I'm basing this off an interesting point raised from Peter King. He said that with a looming lockout, in-house candidates will have the edge on their team's head coach spot, because they now the players. Let me not go any further without saying that this is not a pro- or anti-Fisher post. I'm merely raising a question that we may be faced with.
Let's say we fire Fisher. We hire a brand new coach. Now let's play out how the lockout could go:
-Option #1 is the no-lockout option. If the CBA gets done early, clearly it has no affect on our coaching staff.
But now we're faced with the other options:
-If the lockout runs all the way through training camp, that means we are going to go into the season with a coach who has had only the preseason to work with this players (and his players have only had the preseason to learn the plays).
-If the lockout runs all the way through preseason, we're going into the regular season with a team that has almost zero practice time together.
-The football fan's worst nightmare is the lockout extending into the season. If we fire Fisher, this is the worst possible outcome for all of us (not that it wouldn't be anyways). We would be right in the midst of the regular season schedule and our new coach and players would have to hit the ground running. At this point, it would seem very tough for us to have any success. The new coach has not had OTAs, preseason games, etc to work with his players.

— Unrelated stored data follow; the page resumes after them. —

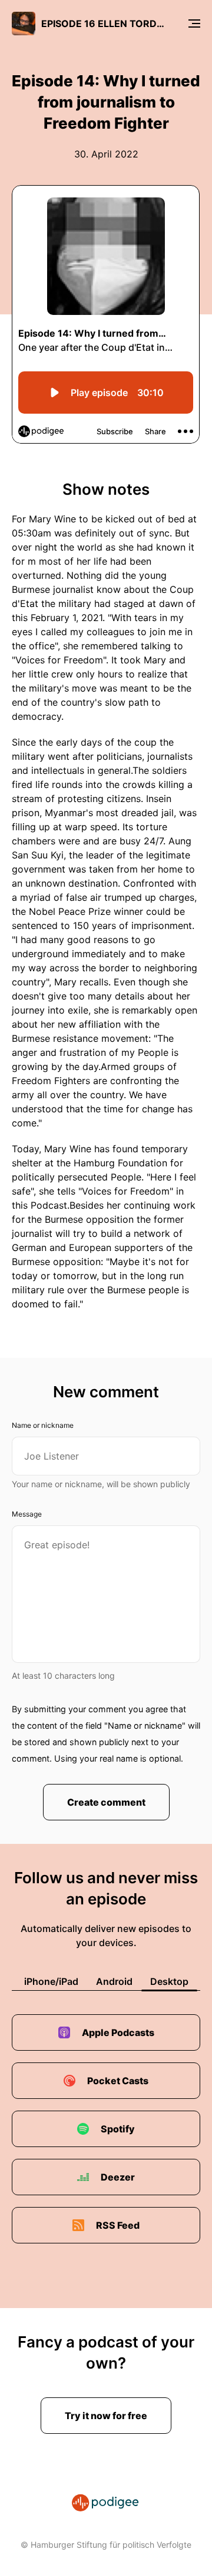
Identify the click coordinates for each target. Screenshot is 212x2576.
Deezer (118, 2177)
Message (27, 1514)
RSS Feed (118, 2225)
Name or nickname (43, 1425)
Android (114, 1981)
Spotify (118, 2129)
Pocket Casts (117, 2081)
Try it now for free (106, 2415)
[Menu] (194, 23)
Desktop (169, 1981)
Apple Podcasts (118, 2032)
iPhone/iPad (51, 1981)
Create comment (106, 1802)
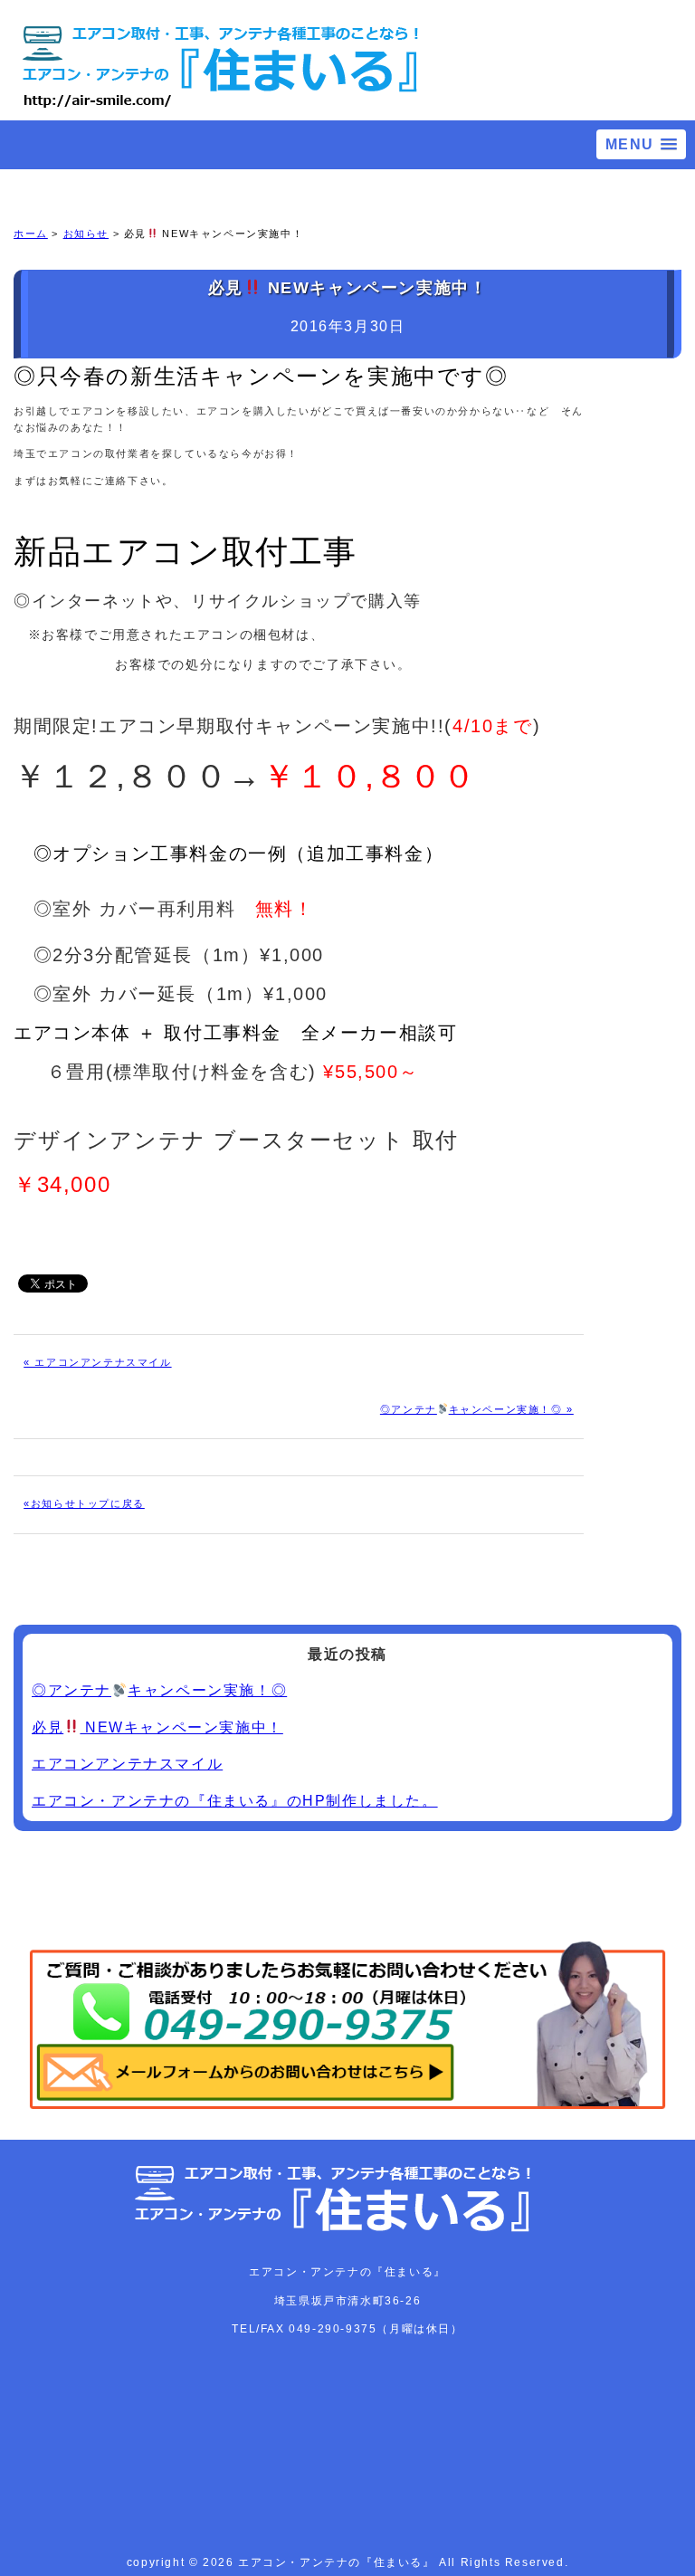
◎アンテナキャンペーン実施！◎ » (477, 1409)
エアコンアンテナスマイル (127, 1763)
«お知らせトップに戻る (84, 1503)
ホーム (31, 233)
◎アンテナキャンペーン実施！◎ (159, 1690)
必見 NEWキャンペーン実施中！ (157, 1727)
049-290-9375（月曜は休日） (375, 2329)
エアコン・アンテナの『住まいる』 (338, 2562)
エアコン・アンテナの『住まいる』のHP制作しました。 (235, 1800)
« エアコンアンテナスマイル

The point of this is the impact a looming lockout has on Fisher's future. Going over those possible scenarios, I don't think its unreasonable to say that a Fisher-led team would have a greater chance at success than a new coach would. This is simply because he's worked with the team, and the continuity would have at least some impact on how quickly our team comes together. The dilemma of course, is that we will have to decide on our coaching staff's future before we know if there's a lockout. Would the lockout affect our decision? Should it affect our decision?